E-book ainda engatinha no país, mas já mobiliza mercado
Crescente consumo de conteúdo digital está transformando a indústria de dispositivos móveis, livrarias, editoras e distribuidoras
Prever se o iPad será mesmo o aparelho queridinho nos próximos dez anos ou se um e-reader (aparelho para leitura digital) tem condições de desbancar os tablets parece dúvida sem resposta no terreno da tecnologia. Mas o crescente consumo de conteúdo digital, ao contrário, é consenso. O e-book (livro eletrônico), especialmente, está transformando tanto a indústria de dispositivos móveis como livrarias, editoras e distribuidoras brasileiras. A Xeriph, espécie de depósito virtual de 5,5 mil e-books que conecta editoras a livrarias, recebia 1 ou 2 títulos virtuais por semana em dezembro de 2010, ano de sua criação.
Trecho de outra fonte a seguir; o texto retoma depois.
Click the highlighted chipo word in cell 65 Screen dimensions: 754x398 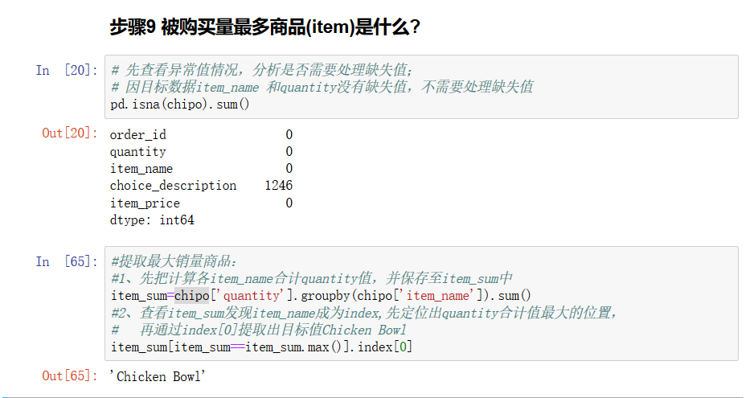pos(192,296)
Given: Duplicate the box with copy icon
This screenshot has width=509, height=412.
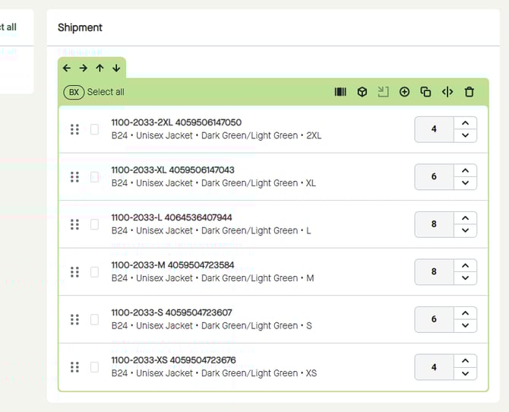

Hoje, são mais de 100. As editoras parceiras, no mesmo período de comparação, saltaram de 20 para 170 – aproximadamente 90% do total de editoras envolvidas na produção de e-books no Brasil. Esse avanço pode ser visto com nitidez nas livrarias, que agora incorporam em seu quadro de funcionários equipe dedicada apenas aos livros digitais. Na Cultura, o volume de e-books vendidos dobra a cada três meses e a receita desse setor chega a 1% do faturamento total da companhia, R$ 300 milhões no ano passado.